Why does Rumpelstiltskin want your first-born?
This never made any sense to me. Why would Rumpelstiltskin want a child? What benefit does he get from that? If he needed a child for labor, or for adorable faces and cooing, or for baking into pies (because, sometimes that’s a thing in fairy tales), couldn’t he just get an orphan right away, instead of having to wait years for one woman to have a baby? Did the Germans (I think Rumpelstiltskin is a German tale?) think first-borns have some kind of magical power? Or that was a common thing to trade in their culture? Why not “give me 3 years of hard, manual labor” or “give me the map to El Dorado” or something that seemed to have an actual benefit to Rumpelstiltskin, not just a downside to whomever makes the deal?
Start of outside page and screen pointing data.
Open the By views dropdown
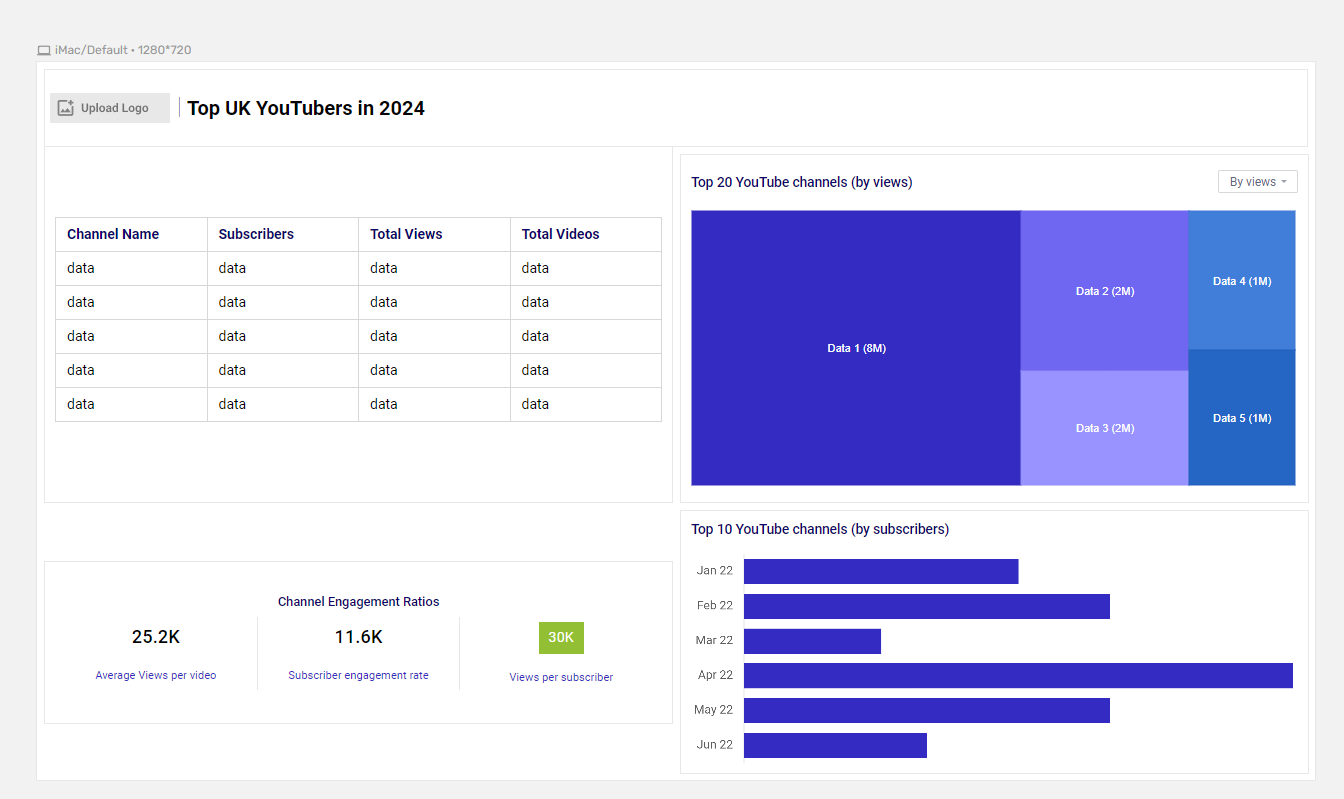This screenshot has width=1344, height=799. click(1257, 182)
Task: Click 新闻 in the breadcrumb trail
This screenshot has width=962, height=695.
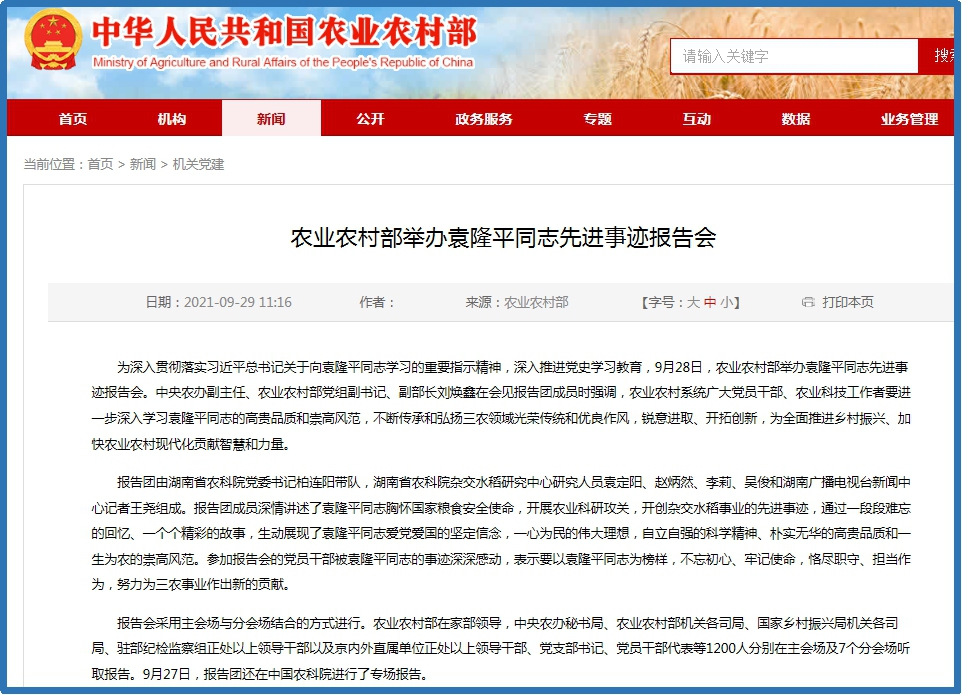Action: tap(143, 164)
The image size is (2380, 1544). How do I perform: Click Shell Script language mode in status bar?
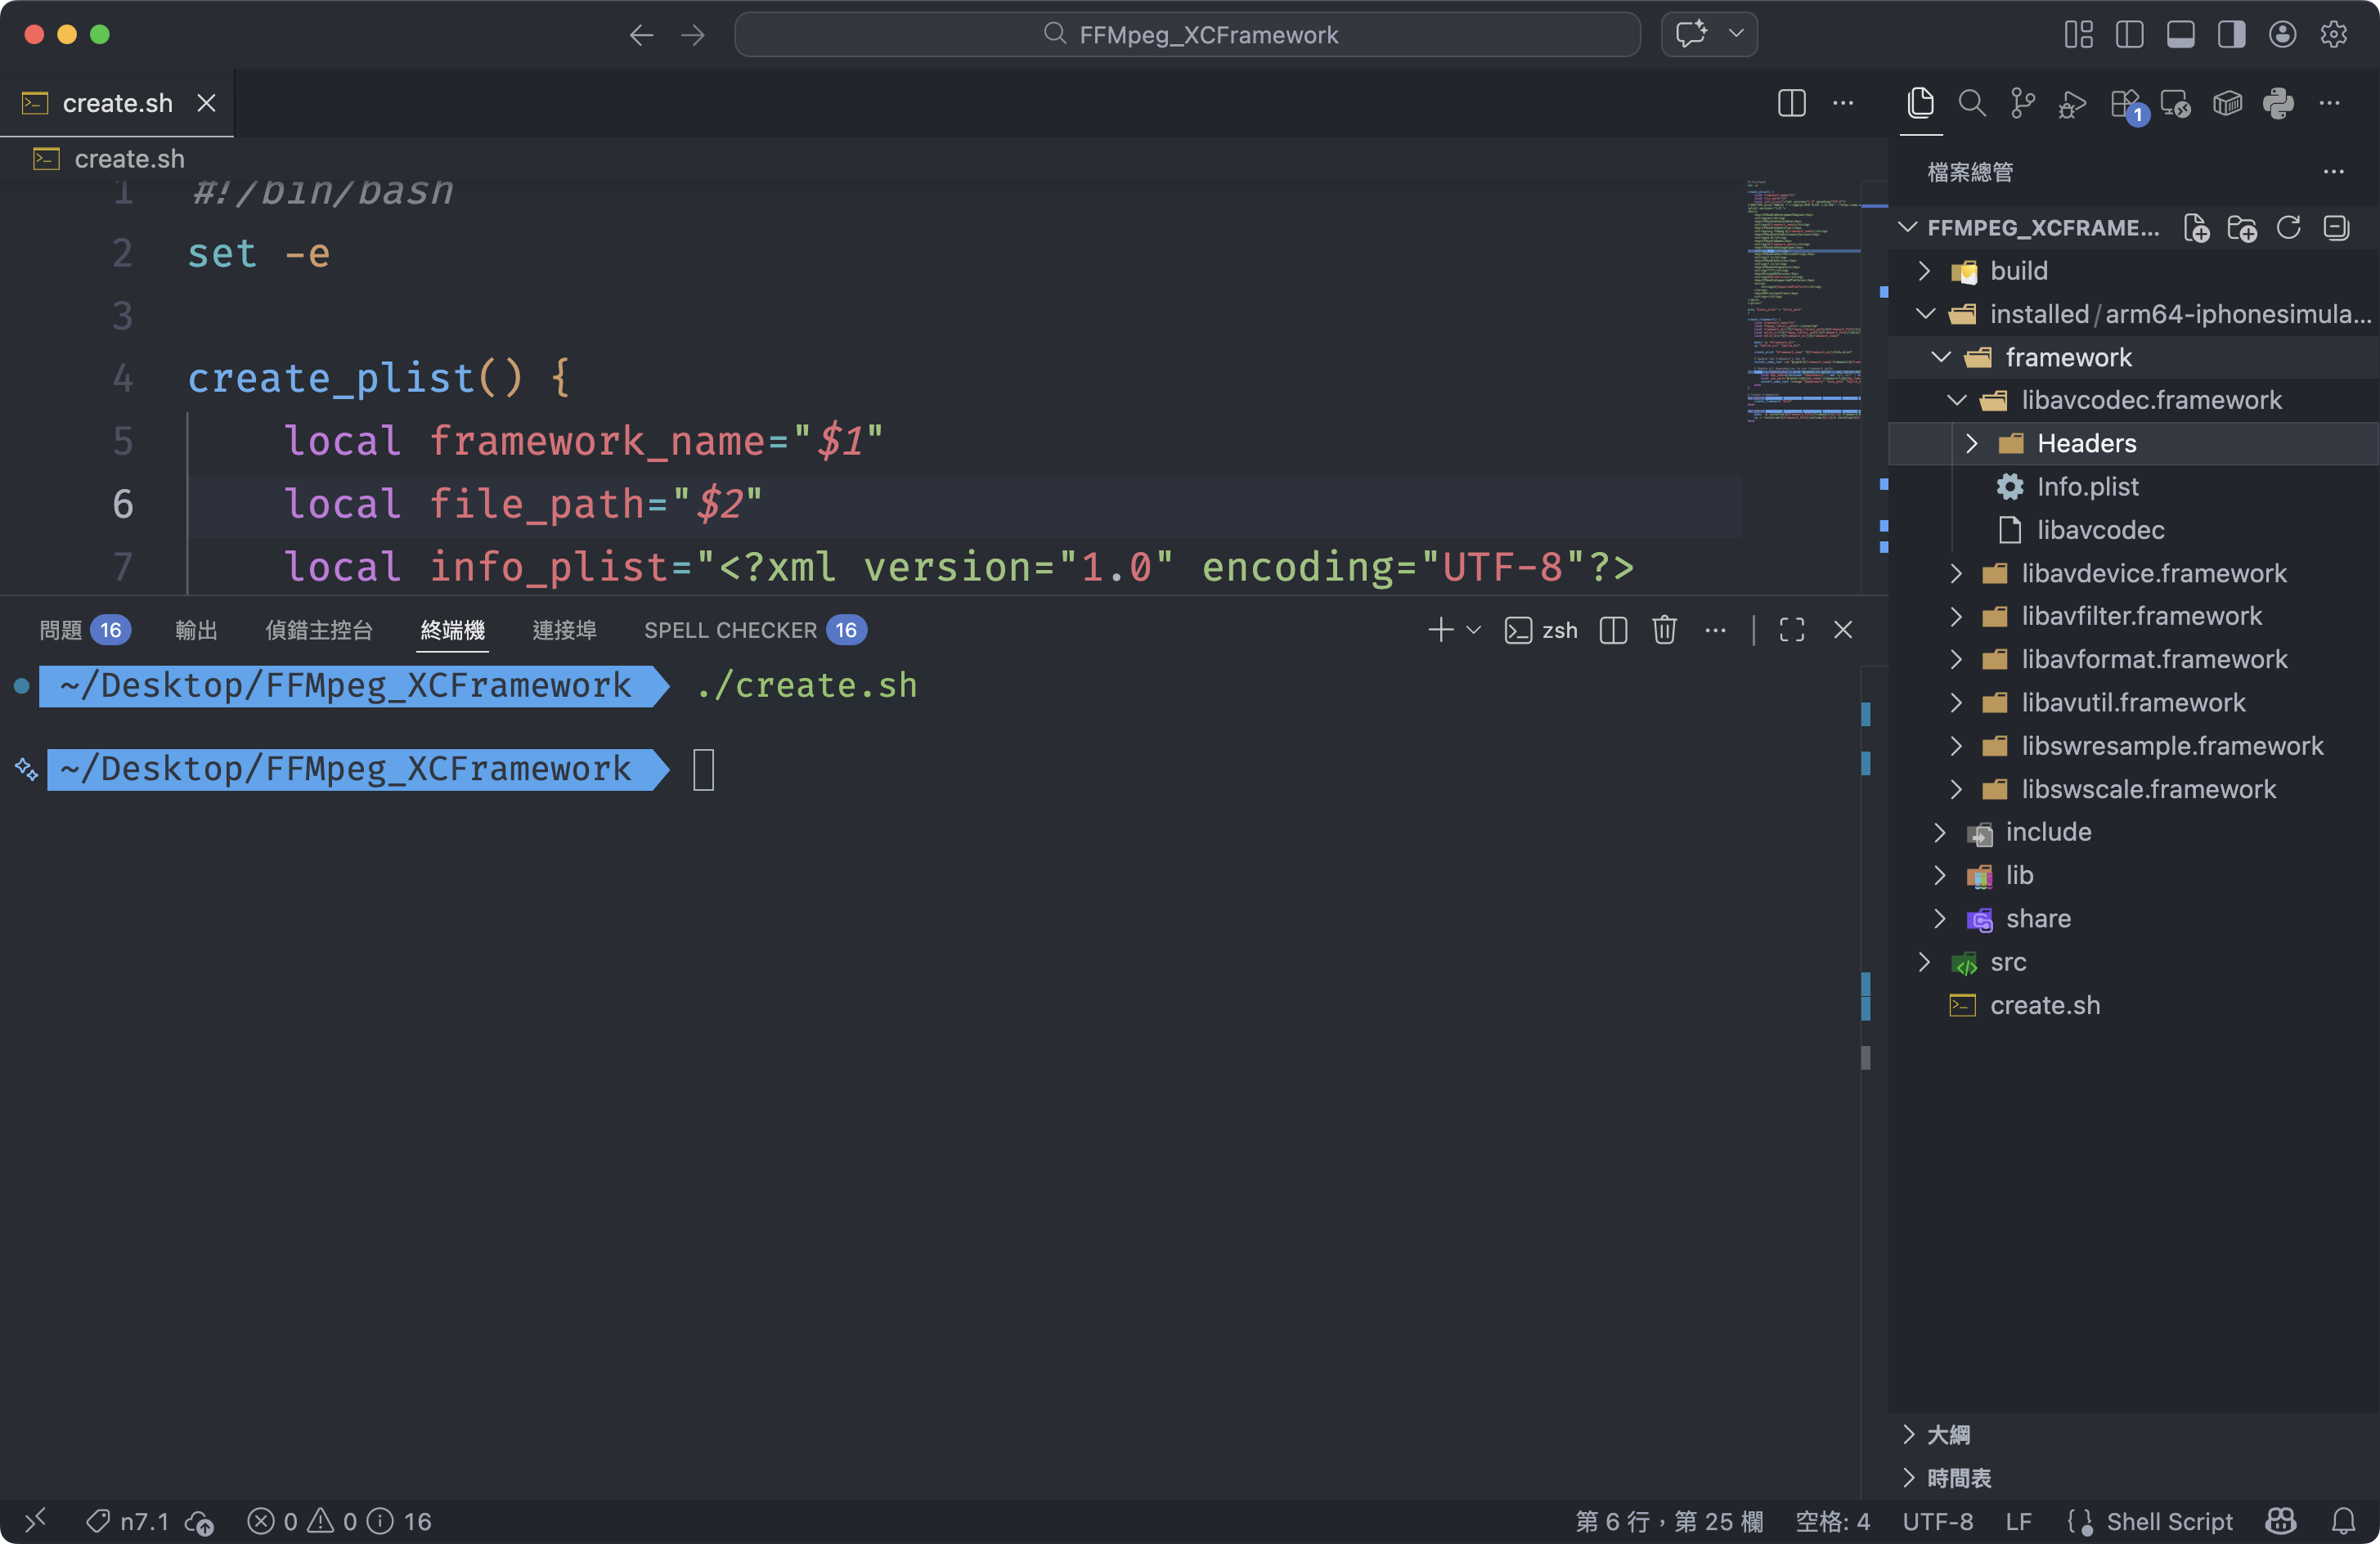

Or… What’s going on where Rumpelstiltskin says “Give me your first born”?
Observing members:
0
Composing members:
0
5 Answers
If you sacrifice the first born of your children to the ghost of your ancestors (early middle east and lower Europe), your family would stay strong and vibrant.
Judaic, and later, Christian thought replaced the sacrifice with rituals and animal sacrifice.
Rumpelstiltskin is going to use the firstborn to steal the power of your family using old, pre-Christian magical traditions to make it his own.
“No, a living thing is more dear to me than all the treasures of the earth.” Rumpelstiltskin says why he wants to take the child from the greedy King and Queen who would give up her own child.
I don’t remember clearly, but seems to me he was blackmailing the king and he queen somehow.It wasn’t about the rituals…
According to tradition, fairies are unable to have healthy children of their own, which is why they steal human babies and leave changelings in their place. Presumably a first-born child is more wanted and therefore more valuable?